* PROVIDED DATA *

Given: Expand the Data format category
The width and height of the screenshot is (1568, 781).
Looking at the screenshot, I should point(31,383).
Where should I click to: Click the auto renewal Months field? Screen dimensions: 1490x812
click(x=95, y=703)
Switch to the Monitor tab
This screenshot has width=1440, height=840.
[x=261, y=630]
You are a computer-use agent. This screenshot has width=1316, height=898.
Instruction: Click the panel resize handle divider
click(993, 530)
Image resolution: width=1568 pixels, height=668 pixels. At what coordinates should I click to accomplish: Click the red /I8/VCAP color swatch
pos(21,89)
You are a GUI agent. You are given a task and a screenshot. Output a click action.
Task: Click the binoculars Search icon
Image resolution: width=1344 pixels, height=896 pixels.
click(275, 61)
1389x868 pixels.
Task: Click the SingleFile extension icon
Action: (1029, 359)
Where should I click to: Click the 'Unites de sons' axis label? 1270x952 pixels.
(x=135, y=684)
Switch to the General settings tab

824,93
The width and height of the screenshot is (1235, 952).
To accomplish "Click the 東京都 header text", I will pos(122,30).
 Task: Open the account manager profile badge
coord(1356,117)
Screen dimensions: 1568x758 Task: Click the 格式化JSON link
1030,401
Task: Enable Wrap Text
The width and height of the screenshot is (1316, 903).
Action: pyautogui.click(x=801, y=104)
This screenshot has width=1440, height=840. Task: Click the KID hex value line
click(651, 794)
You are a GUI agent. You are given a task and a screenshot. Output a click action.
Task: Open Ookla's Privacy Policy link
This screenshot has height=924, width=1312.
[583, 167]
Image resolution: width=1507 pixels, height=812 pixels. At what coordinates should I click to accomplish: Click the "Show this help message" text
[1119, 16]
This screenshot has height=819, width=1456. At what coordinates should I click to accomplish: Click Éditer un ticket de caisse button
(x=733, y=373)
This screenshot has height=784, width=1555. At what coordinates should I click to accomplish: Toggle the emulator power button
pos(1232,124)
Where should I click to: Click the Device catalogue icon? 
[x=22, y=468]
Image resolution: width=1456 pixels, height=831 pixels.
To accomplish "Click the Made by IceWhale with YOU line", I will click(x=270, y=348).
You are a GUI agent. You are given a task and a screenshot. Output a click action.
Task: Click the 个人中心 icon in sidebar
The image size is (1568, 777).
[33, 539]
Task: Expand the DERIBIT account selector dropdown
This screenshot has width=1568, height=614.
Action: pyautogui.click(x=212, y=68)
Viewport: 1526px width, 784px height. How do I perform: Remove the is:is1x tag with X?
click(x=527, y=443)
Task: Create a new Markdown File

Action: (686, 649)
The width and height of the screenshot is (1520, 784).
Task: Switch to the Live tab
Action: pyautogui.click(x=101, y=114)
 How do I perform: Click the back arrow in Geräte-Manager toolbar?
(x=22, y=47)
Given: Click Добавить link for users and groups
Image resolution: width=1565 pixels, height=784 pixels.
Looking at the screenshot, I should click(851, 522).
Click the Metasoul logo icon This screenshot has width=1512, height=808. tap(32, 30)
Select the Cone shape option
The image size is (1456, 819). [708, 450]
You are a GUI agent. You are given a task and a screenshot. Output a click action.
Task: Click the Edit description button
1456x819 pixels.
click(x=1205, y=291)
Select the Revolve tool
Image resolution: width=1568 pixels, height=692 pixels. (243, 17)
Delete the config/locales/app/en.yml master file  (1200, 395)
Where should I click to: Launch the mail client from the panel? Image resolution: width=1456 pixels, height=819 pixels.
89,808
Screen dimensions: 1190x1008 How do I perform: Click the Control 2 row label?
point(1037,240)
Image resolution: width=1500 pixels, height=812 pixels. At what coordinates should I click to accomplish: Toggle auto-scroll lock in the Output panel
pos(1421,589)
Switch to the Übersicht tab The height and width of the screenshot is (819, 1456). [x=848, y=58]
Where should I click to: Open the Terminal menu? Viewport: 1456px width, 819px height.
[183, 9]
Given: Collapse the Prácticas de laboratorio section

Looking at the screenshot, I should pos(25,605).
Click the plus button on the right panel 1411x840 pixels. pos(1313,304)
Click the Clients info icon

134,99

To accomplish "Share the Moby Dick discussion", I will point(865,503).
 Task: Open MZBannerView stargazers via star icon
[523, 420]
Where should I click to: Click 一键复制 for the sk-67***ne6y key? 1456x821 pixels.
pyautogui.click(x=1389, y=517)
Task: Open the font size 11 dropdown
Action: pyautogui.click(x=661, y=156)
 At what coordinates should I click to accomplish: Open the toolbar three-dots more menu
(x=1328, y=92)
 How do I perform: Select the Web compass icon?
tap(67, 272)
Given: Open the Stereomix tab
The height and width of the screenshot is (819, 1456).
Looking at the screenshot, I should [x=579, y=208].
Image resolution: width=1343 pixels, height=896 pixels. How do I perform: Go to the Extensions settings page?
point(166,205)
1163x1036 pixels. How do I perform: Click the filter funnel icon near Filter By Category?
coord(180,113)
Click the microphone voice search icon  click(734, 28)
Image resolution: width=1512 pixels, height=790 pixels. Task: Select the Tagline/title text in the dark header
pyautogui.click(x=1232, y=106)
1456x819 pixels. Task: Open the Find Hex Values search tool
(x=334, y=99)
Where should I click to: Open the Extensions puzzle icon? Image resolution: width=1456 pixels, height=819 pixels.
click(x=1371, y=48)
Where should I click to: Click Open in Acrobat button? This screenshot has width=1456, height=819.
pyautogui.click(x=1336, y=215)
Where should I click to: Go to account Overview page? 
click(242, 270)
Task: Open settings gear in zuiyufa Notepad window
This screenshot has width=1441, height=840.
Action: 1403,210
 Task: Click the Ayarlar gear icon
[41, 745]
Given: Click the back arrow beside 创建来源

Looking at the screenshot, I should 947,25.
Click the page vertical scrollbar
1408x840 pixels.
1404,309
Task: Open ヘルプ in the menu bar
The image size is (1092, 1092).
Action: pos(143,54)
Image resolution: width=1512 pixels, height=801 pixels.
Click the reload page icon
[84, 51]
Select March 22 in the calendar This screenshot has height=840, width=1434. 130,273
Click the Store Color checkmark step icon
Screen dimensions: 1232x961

* EXERCISE DETAILS *
Return each line of the data exactly as written above.

* SOLVED EXERCISE *
Given: Expand the Data format category
The width and height of the screenshot is (1568, 781).
Looking at the screenshot, I should point(31,383).
Where should I click to: Click the auto renewal Months field? Screen dimensions: 1490x812
click(x=95, y=703)
Switch to the Monitor tab
This screenshot has width=1440, height=840.
[x=261, y=630]
You are a computer-use agent. This screenshot has width=1316, height=898.
Instruction: Click the panel resize handle divider
click(993, 530)
Image resolution: width=1568 pixels, height=668 pixels. At what coordinates should I click to accomplish: Click the red /I8/VCAP color swatch
pos(21,89)
You are a GUI agent. You are given a task and a screenshot. Output a click action.
Task: Click the binoculars Search icon
Image resolution: width=1344 pixels, height=896 pixels.
click(275, 61)
1389x868 pixels.
Task: Click the SingleFile extension icon
Action: (1029, 359)
Where should I click to: Click the 'Unites de sons' axis label? 1270x952 pixels.
(x=135, y=684)
Switch to the General settings tab

824,93
The width and height of the screenshot is (1235, 952).
To accomplish "Click the 東京都 header text", I will pos(122,30).
 Task: Open the account manager profile badge
coord(1356,117)
Screen dimensions: 1568x758 Task: Click the 格式化JSON link
1030,401
Task: Enable Wrap Text
The width and height of the screenshot is (1316, 903).
Action: pyautogui.click(x=801, y=104)
This screenshot has width=1440, height=840. Task: Click the KID hex value line
click(651, 794)
You are a GUI agent. You are given a task and a screenshot. Output a click action.
Task: Open Ookla's Privacy Policy link
This screenshot has height=924, width=1312.
[583, 167]
Image resolution: width=1507 pixels, height=812 pixels. At what coordinates should I click to accomplish: Click the "Show this help message" text
[1119, 16]
This screenshot has height=819, width=1456. At what coordinates should I click to accomplish: Click Éditer un ticket de caisse button
(x=733, y=373)
This screenshot has height=784, width=1555. At what coordinates should I click to accomplish: Toggle the emulator power button
pos(1232,124)
Where should I click to: Click the Device catalogue icon? 
[x=22, y=468]
Image resolution: width=1456 pixels, height=831 pixels.
To accomplish "Click the Made by IceWhale with YOU line", I will click(x=270, y=348).
You are a GUI agent. You are given a task and a screenshot. Output a click action.
Task: Click the 个人中心 icon in sidebar
The image size is (1568, 777).
[33, 539]
Task: Expand the DERIBIT account selector dropdown
This screenshot has width=1568, height=614.
Action: pyautogui.click(x=212, y=68)
Viewport: 1526px width, 784px height. How do I perform: Remove the is:is1x tag with X?
click(x=527, y=443)
Task: Create a new Markdown File

Action: (686, 649)
The width and height of the screenshot is (1520, 784).
Task: Switch to the Live tab
Action: pyautogui.click(x=101, y=114)
 How do I perform: Click the back arrow in Geräte-Manager toolbar?
(x=22, y=47)
Given: Click Добавить link for users and groups
Image resolution: width=1565 pixels, height=784 pixels.
Looking at the screenshot, I should click(851, 522).
Click the Metasoul logo icon This screenshot has width=1512, height=808. tap(32, 30)
Select the Cone shape option
The image size is (1456, 819). [708, 450]
You are a GUI agent. You are given a task and a screenshot. Output a click action.
Task: Click the Edit description button
1456x819 pixels.
click(x=1205, y=291)
Select the Revolve tool
Image resolution: width=1568 pixels, height=692 pixels. (243, 17)
Delete the config/locales/app/en.yml master file  (1200, 395)
Where should I click to: Launch the mail client from the panel? Image resolution: width=1456 pixels, height=819 pixels.
89,808
Screen dimensions: 1190x1008 How do I perform: Click the Control 2 row label?
point(1037,240)
Image resolution: width=1500 pixels, height=812 pixels. At what coordinates should I click to accomplish: Toggle auto-scroll lock in the Output panel
pos(1421,589)
Switch to the Übersicht tab The height and width of the screenshot is (819, 1456). [x=848, y=58]
Where should I click to: Open the Terminal menu? Viewport: 1456px width, 819px height.
[183, 9]
Given: Collapse the Prácticas de laboratorio section

Looking at the screenshot, I should pos(25,605).
Click the plus button on the right panel 1411x840 pixels. pos(1313,304)
Click the Clients info icon

134,99

To accomplish "Share the Moby Dick discussion", I will point(865,503).
 Task: Open MZBannerView stargazers via star icon
[523, 420]
Where should I click to: Click 一键复制 for the sk-67***ne6y key? 1456x821 pixels.
pyautogui.click(x=1389, y=517)
Task: Open the font size 11 dropdown
Action: pyautogui.click(x=661, y=156)
 At what coordinates should I click to accomplish: Open the toolbar three-dots more menu
(x=1328, y=92)
 How do I perform: Select the Web compass icon?
tap(67, 272)
Given: Open the Stereomix tab
The height and width of the screenshot is (819, 1456).
Looking at the screenshot, I should [x=579, y=208].
Image resolution: width=1343 pixels, height=896 pixels. How do I perform: Go to the Extensions settings page?
point(166,205)
1163x1036 pixels. How do I perform: Click the filter funnel icon near Filter By Category?
coord(180,113)
Click the microphone voice search icon  click(734, 28)
Image resolution: width=1512 pixels, height=790 pixels. Task: Select the Tagline/title text in the dark header
pyautogui.click(x=1232, y=106)
1456x819 pixels. Task: Open the Find Hex Values search tool
(x=334, y=99)
Where should I click to: Open the Extensions puzzle icon? Image resolution: width=1456 pixels, height=819 pixels.
click(x=1371, y=48)
Where should I click to: Click Open in Acrobat button? This screenshot has width=1456, height=819.
pyautogui.click(x=1336, y=215)
Where should I click to: Go to account Overview page? 
click(242, 270)
Task: Open settings gear in zuiyufa Notepad window
This screenshot has width=1441, height=840.
Action: 1403,210
 Task: Click the Ayarlar gear icon
[41, 745]
Given: Click the back arrow beside 创建来源

Looking at the screenshot, I should 947,25.
Click the page vertical scrollbar
1408x840 pixels.
1404,309
Task: Open ヘルプ in the menu bar
The image size is (1092, 1092).
Action: pos(143,54)
Image resolution: width=1512 pixels, height=801 pixels.
Click the reload page icon
[84, 51]
Select March 22 in the calendar This screenshot has height=840, width=1434. 130,273
Click the Store Color checkmark step icon
Screen dimensions: 1232x961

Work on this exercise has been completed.